Re: [PATCH 3/3] drm/scheduler: Clean up jobs when the scheduler is torn down.

From: Asahi Lina
Date: Mon Jul 17 2023 - 18:45:42 EST


On 18/07/2023 02.40, Luben Tuikov wrote:
On 2023-07-16 03:51, Asahi Lina wrote:
On 15/07/2023 16.14, Luben Tuikov wrote:
On 2023-07-14 04:21, Asahi Lina wrote:
drm_sched_fini() currently leaves any pending jobs dangling, which
causes segfaults and other badness when job completion fences are
signaled after the scheduler is torn down.

If there are pending jobs, ideally we want to call into the driver,
so that it can release resources it may be holding for those.
The idea behind "pending" is that they are pending in the hardware
and we don't know their state until signalled/the callback called.
(Or unless the device is reset and we get a notification of that fact.)

That's what the job->free_job() callback does, then the driver is free
to do whatever it wants with those jobs. A driver could opt to
synchronously kill those jobs (if it can) or account for them
separately/asynchronously.

Data lines:

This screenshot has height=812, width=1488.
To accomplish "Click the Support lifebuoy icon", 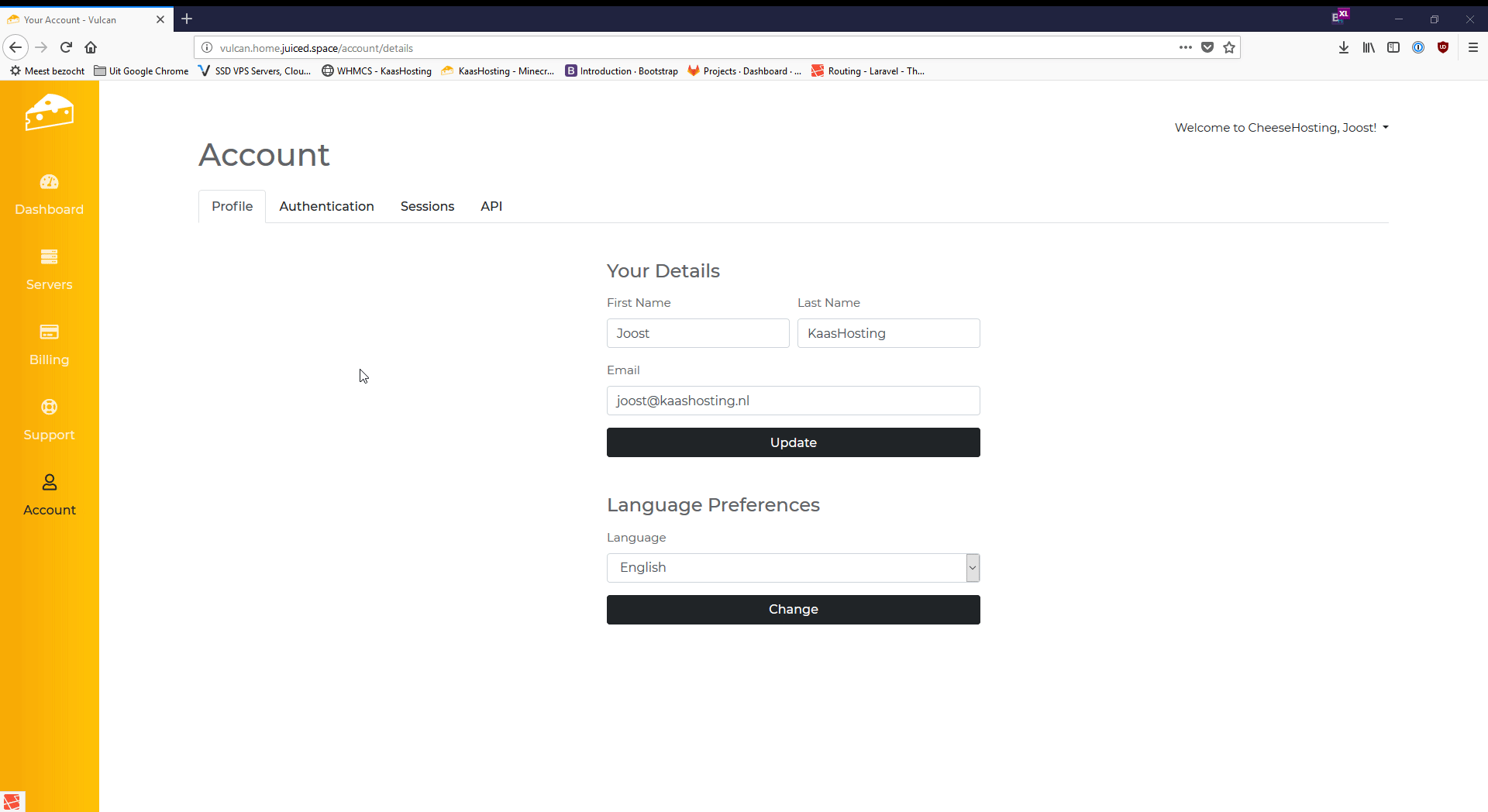I will click(x=49, y=408).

Goal of the exercise: Please reproduce the part of the scheduler cleanup thread that opens with the words containing "If there are" and closes with "separately/asynchronously.", swapping "driver" for "backend" throughout.

Complete output:
If there are pending jobs, ideally we want to call into the backend,
so that it can release resources it may be holding for those.
The idea behind "pending" is that they are pending in the hardware
and we don't know their state until signalled/the callback called.
(Or unless the device is reset and we get a notification of that fact.)

That's what the job->free_job() callback does, then the backend is free
to do whatever it wants with those jobs. A backend could opt to
synchronously kill those jobs (if it can) or account for them
separately/asynchronously.